The authors validate the system through several practical applications:

  • Autonomous Landing on Moving Platforms: Leveraging the fixed field of view from the overhead camera enhances landing precision on mobile targets.
  • Path Planning and Navigation: Implementations utilize the Open Motion Planning Library (OMPL) with algorithms like RRT* to navigate through obstacles, illustrating the system’s capability to deliver collision-free paths in a 3D space.
  • Multi-Drone Control: Demonstrations of coordinated drone movements, including circular and square formations, further highlight the system's potential for orchestrated drone swarm applications.

Implications and Future Directions

The integration of robust visual localization with low-cost components such as NAVs and WhyCon markers provides a scalable and accessible solution for academic and research settings. The research showcases practical implementations that can democratize access to advanced drone control techniques, especially in educational environments where budgetary constraints may otherwise limit exploratory and teaching opportunities.

Given the successful implementation in controlled environments, future research could explore the scalability of this system with multiple monocular cameras to cover larger areas, thereby extending the range and applicability of this solution.
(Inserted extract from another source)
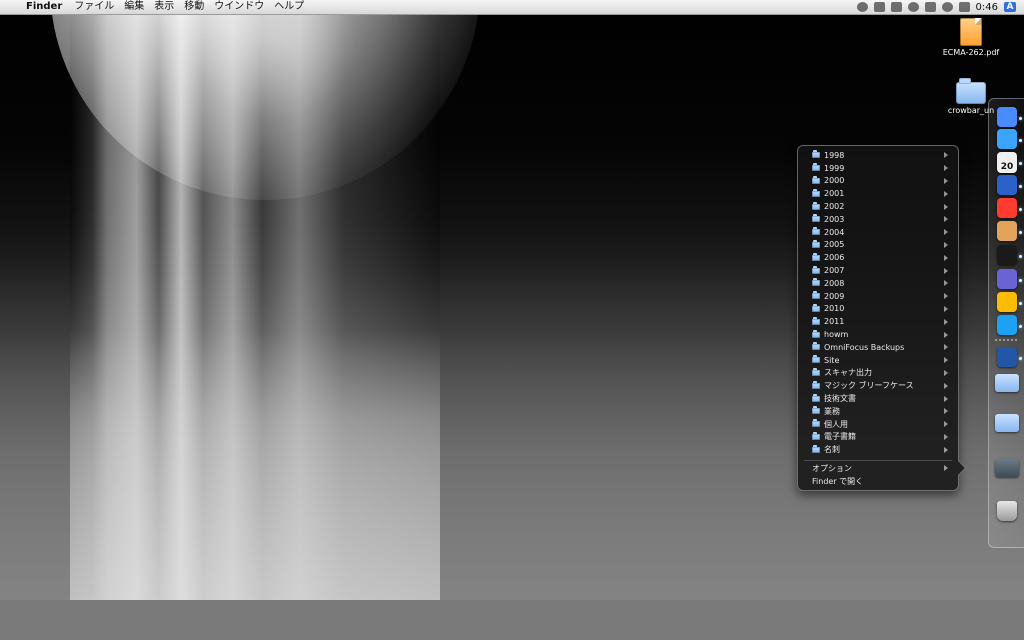  What do you see at coordinates (194, 7) in the screenshot?
I see `menu-go: 移動` at bounding box center [194, 7].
Advancements could also include more sophisticated algorithms for real-time adjustments to the system's parameters, potentially leading to enhanced robustness and adaptability in diverse and dynamic indoor environments.

The research lays foundational work for further development and application of indoor NAV systems, setting the stage for innovations in areas such as warehouse automation, search and rescue operations, and intricate indoor navigational tasks where the traditional outdoor GPS systems fall short.